* **TEXTO DE ORIGEM**
__________

Na origem da moeda, que completa
vinte anos, houve favorecimento brutal a mercado financeiro. País
quebrou, juros dispararam e FHC perdeu oportunidade histórica
Por Luis Nassif, no GGN
Há muitas histórias a serem contadas sobre o Plano Real.
O sonho de todo economista financista é comandar um processo de troca
de moeda em um país. Ele passa a ter o poder de arbitrar as regras de
conversão da moeda velha para a nova. Dependendo da maneira como definir
a conversão, poderá criar fortunas do nada.
Foi assim nas Guerras Napoleônicas, com o financista John Law que
instituiu o papel-moeda na França, em lugar do padrão ouro. Tornou-se um
dos homens mais ricos do mundo, chegou a adquirir alguns estados
norte-americanos, antes da bolha explodir.
Foi assim no início da República, quando Rui Barbosa comandou a
mudança do padrão ouro para o papel moeda. Beneficiou um banqueiro da
época, o seu Daniel Dantas, o Conselheiro Mayrink, conferindo-lhe o
monopólio virtual da emissão da nova moeda.
Quando os negócios do banqueiro entraram em crise, Rui acabou impondo
tantas mudanças no plano original – para salvar seu parceiro e sócio –
que quebrou o país, no episódio conhecido como o Encilhamento.

__________

* **REGISTROS FORNECIDOS**
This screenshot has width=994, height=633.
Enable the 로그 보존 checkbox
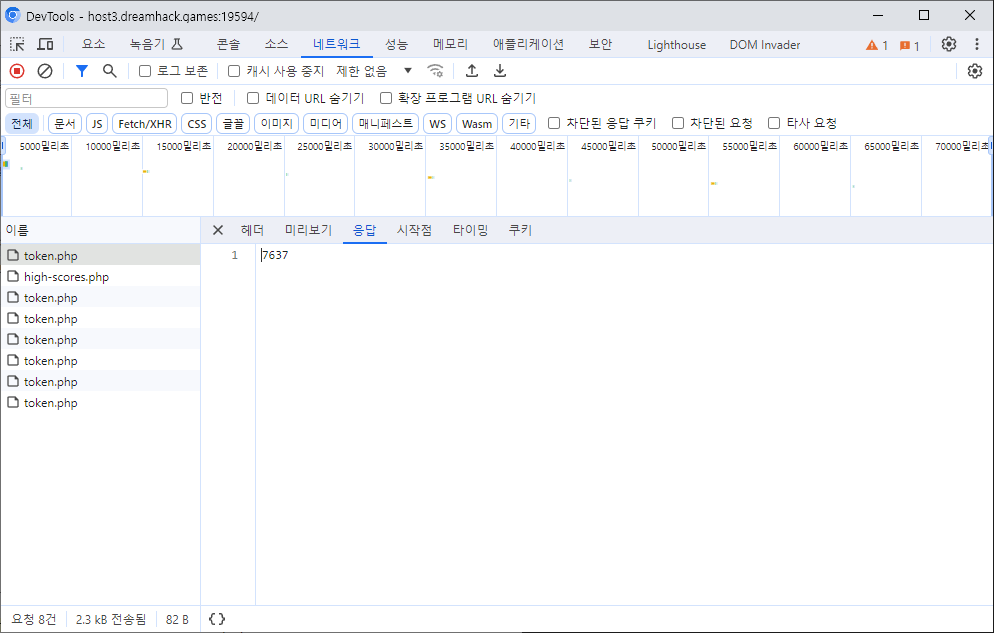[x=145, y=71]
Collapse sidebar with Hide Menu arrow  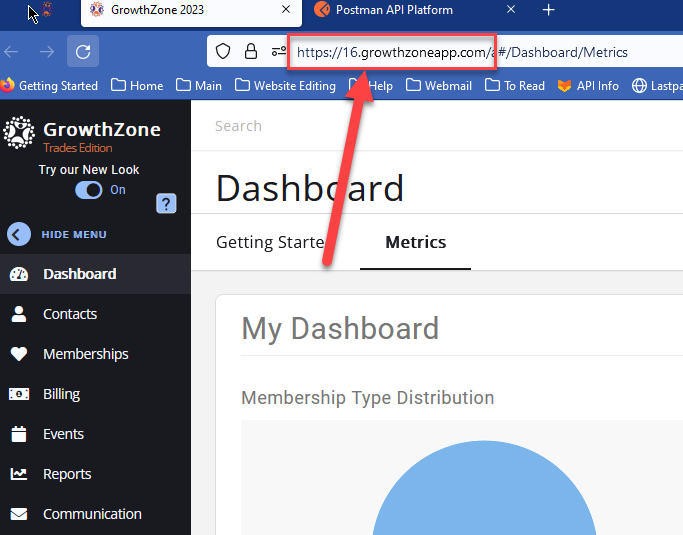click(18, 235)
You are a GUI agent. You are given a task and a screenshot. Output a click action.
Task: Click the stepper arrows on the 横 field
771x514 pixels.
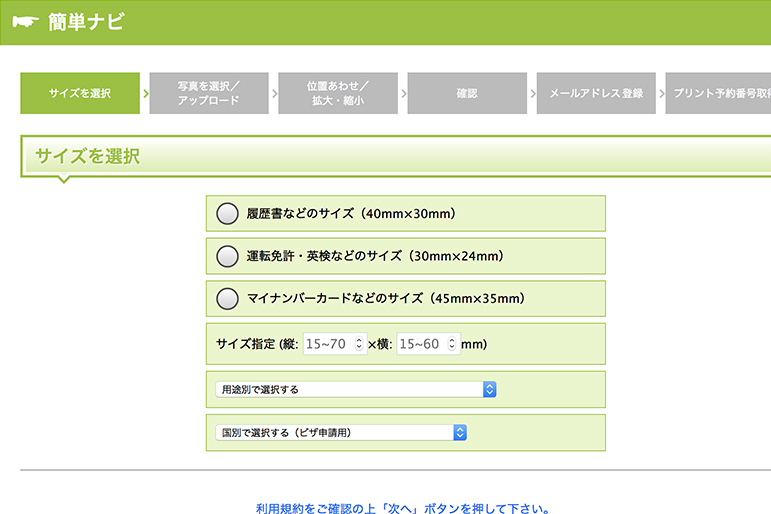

__________

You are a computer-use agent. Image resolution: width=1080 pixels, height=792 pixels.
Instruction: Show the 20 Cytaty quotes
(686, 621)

__________

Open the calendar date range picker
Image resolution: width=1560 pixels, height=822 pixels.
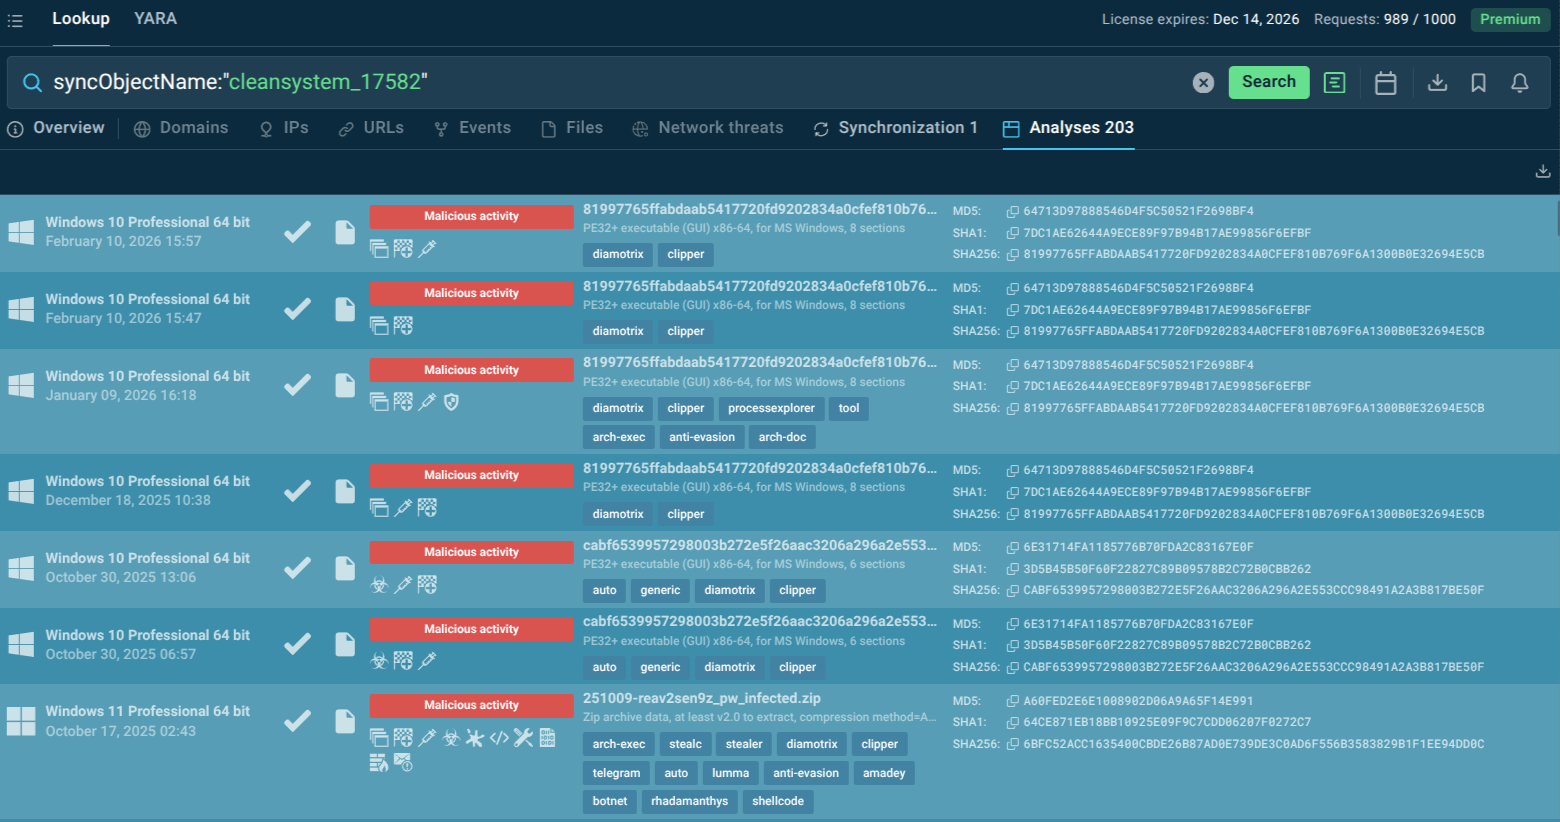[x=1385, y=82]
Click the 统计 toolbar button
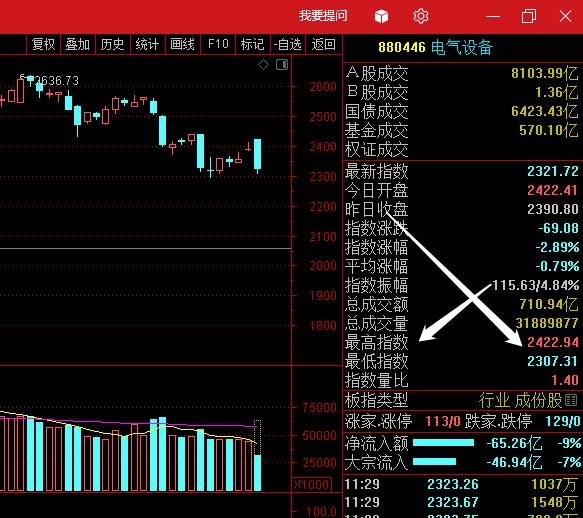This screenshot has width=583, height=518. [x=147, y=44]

__________

* **TAREFA A**
Pode reproduzir fielmente o trecho do texto sobre o Plano Real, tudo o que vai de "Foi assim nas" até "da nova moeda."?
* **TAREFA B**
Pode repetir sem nenhuma alteração, nos registros, tudo o que vai da linha que contém "Open the calendar date range picker" até a linha que contém "This screenshot has width=583, height=518.", incluindo as duas? Deixe as imagens fora da resposta.
O texto e os registros são materiais independentes um do outro.

* **RESPOSTA FINAL A**
Foi assim nas Guerras Napoleônicas, com o financista John Law que
instituiu o papel-moeda na França, em lugar do padrão ouro. Tornou-se um
dos homens mais ricos do mundo, chegou a adquirir alguns estados
norte-americanos, antes da bolha explodir.
Foi assim no início da República, quando Rui Barbosa comandou a
mudança do padrão ouro para o papel moeda. Beneficiou um banqueiro da
época, o seu Daniel Dantas, o Conselheiro Mayrink, conferindo-lhe o
monopólio virtual da emissão da nova moeda.

* **RESPOSTA FINAL B**
Open the calendar date range picker
Image resolution: width=1560 pixels, height=822 pixels.
[x=1385, y=82]
Click the 统计 toolbar button
This screenshot has width=583, height=518. [x=147, y=44]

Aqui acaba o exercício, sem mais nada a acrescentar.